OLM API Reference

`olm.models.facebook`

Source: src/olm/models/facebook/__init__.py:1

Classes

`OPT125M()`

Bases: olm.models.facebook.opt.OPTModel

Source: src/olm/models/facebook/opt.py:131

OPT 125M Model Definition.

Methods

`forward(self, x: torch.Tensor) -> torch.Tensor` (inherited from `Block`)

Source: src/olm/nn/structure/block.py:26

Apply each block to the input in sequence.

Parameters

x: Input tensor.

Returns

Output tensor after all blocks have been applied.

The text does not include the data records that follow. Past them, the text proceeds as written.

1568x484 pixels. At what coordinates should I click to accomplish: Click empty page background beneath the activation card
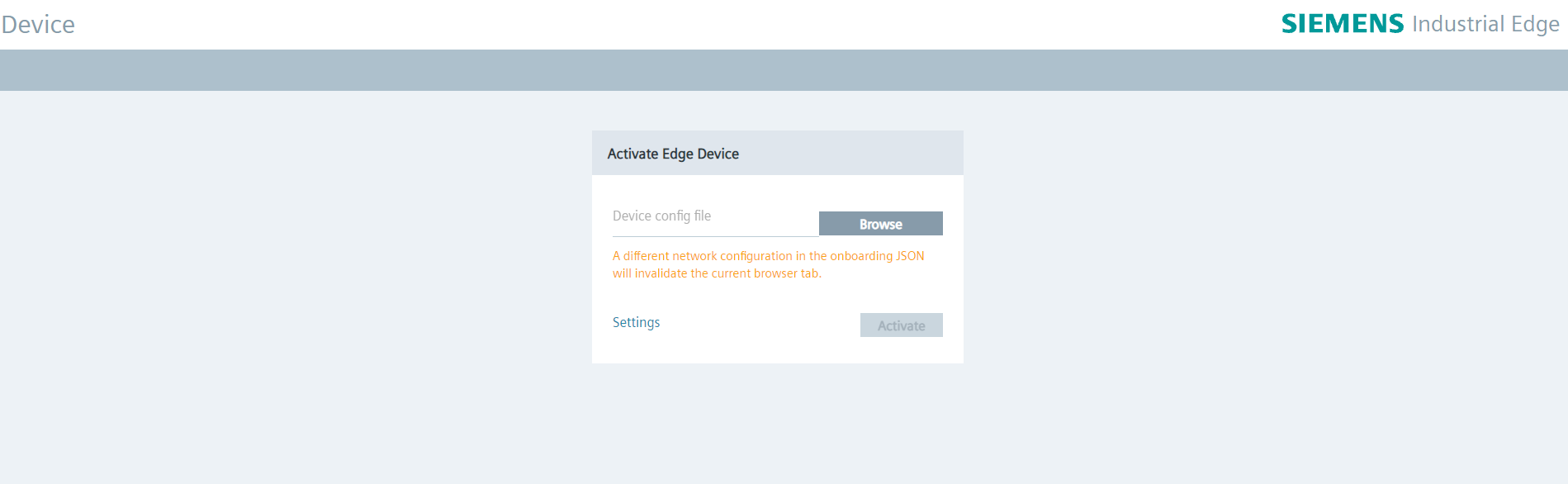pos(777,421)
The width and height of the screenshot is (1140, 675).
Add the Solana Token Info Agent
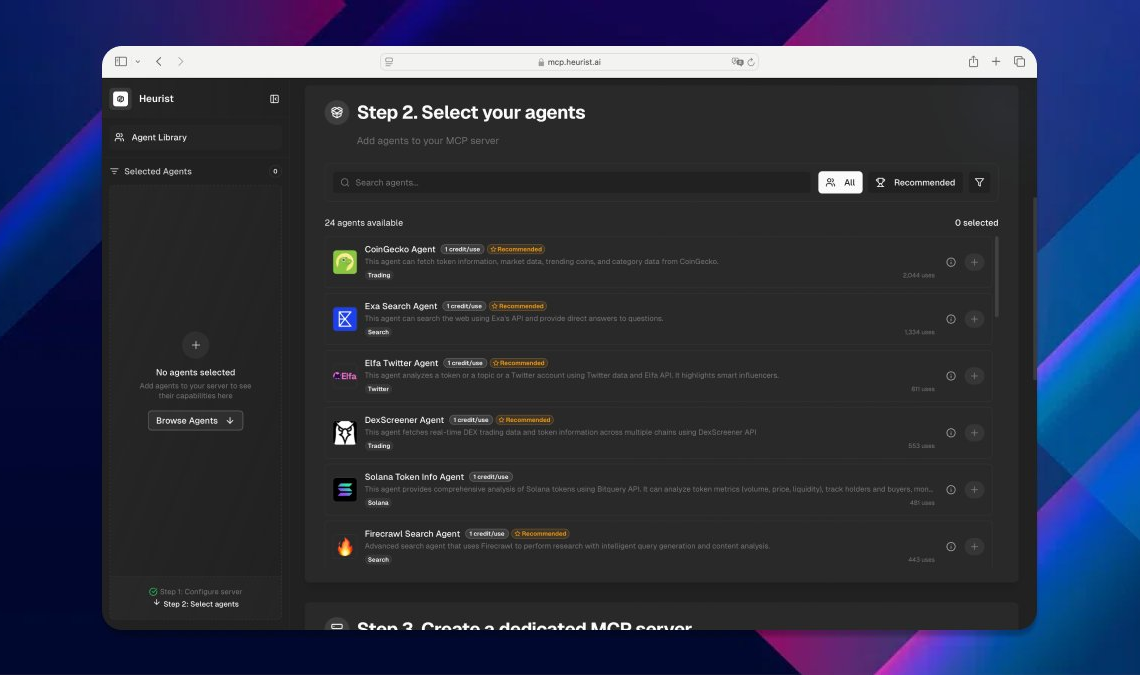[975, 490]
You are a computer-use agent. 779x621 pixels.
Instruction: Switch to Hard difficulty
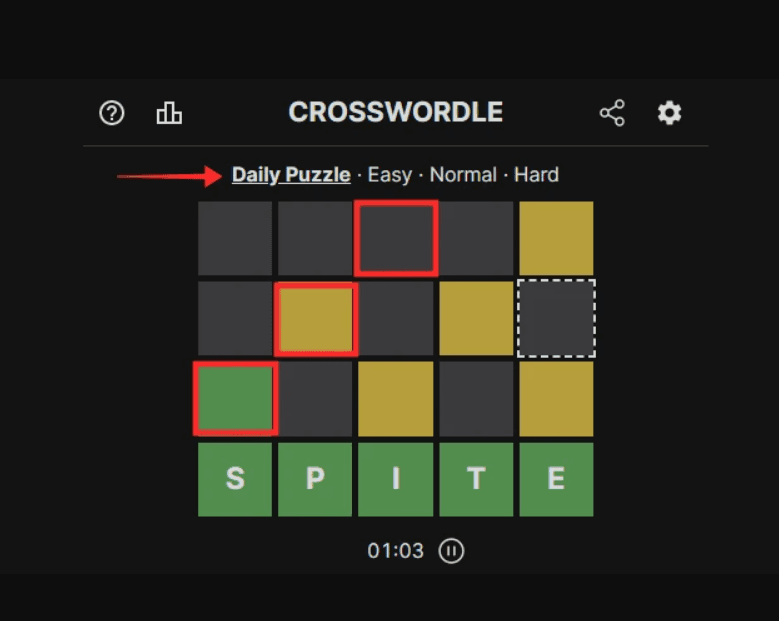(536, 175)
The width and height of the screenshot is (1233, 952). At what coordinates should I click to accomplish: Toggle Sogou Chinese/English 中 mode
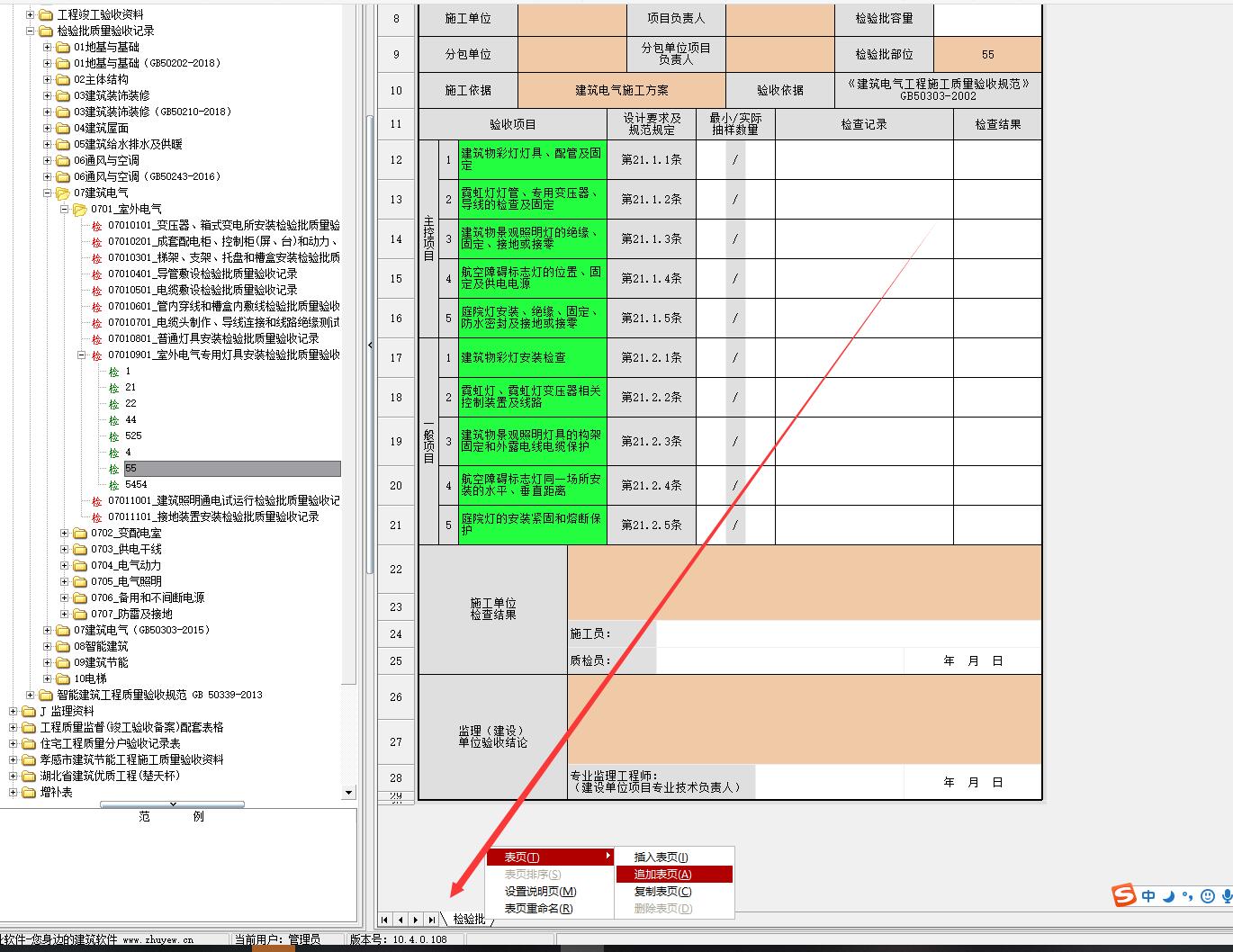[1148, 896]
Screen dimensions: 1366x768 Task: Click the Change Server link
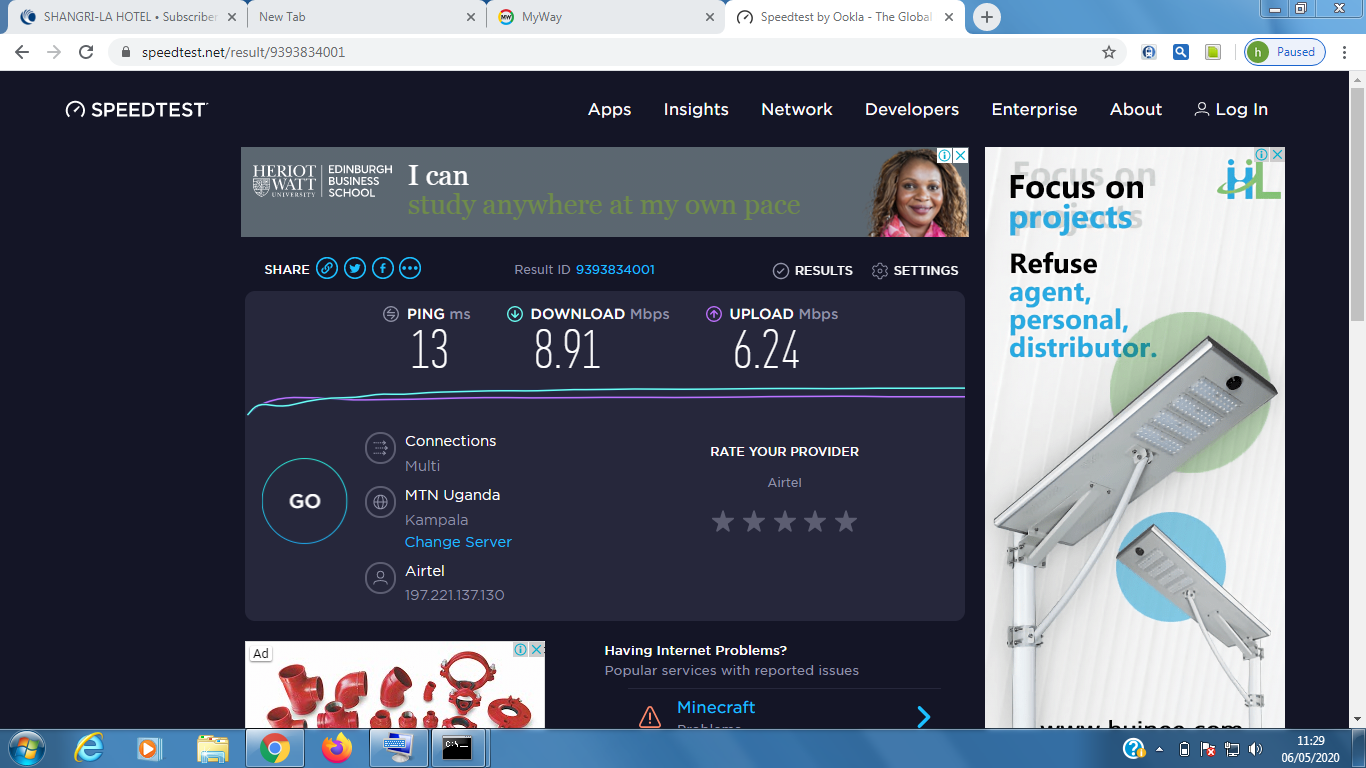(x=458, y=542)
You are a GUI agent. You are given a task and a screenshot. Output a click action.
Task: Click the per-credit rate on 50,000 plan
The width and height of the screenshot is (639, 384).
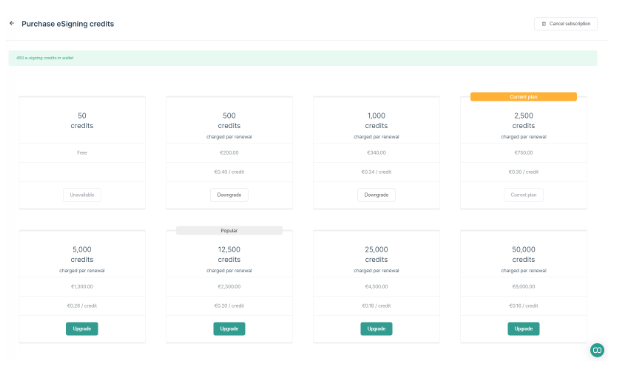point(523,306)
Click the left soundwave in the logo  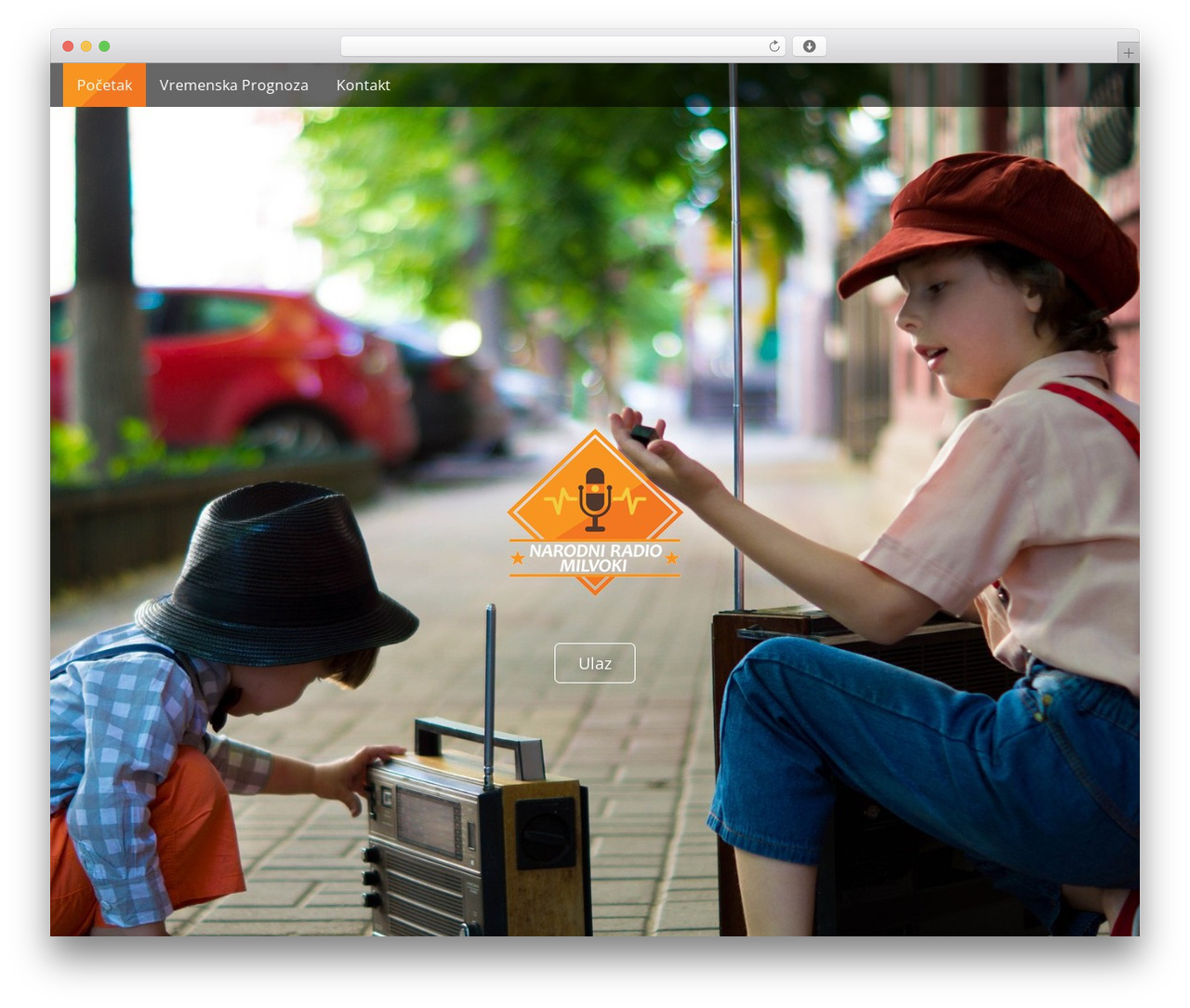point(562,502)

`OPTModel(vocab_size, embed_dim, intermediate_size, num_layers, num_heads, dropout=0.1, tie_weights=True)`

Bases: olm.nn.structure.block.Block

Source: src/olm/models/facebook/opt.py:69

OPT Model Definition.

Implements a decoder-only Transformer with specific OPT optimizations:

Pre-normalization with LayerNorm
Multi-Head Attention with Causal Masking
ReLU activation in Feed-Forward Networks
Tied output projection through OutputHead by default

Forward

Accepts token IDs shaped [batch, seq_len] and returns logits shaped [batch, seq_len, vocab_size].

Parameters

vocab_size (int): Vocabulary size.
embed_dim (int): Embedding dimension.
intermediate_size (int): FFN dimension.
num_layers (int): Number of layers.
num_heads (int): Number of heads.
dropout (float, optional): Dropout probability. Defaults to 0.1.

Methods

`forward(self, x: torch.Tensor) -> torch.Tensor` (inherited from `Block`)

Source: src/olm/nn/structure/block.py:26

Apply each block to the input in sequence.

Parameters

x: Input tensor.

Returns

Output tensor after all blocks have been applied.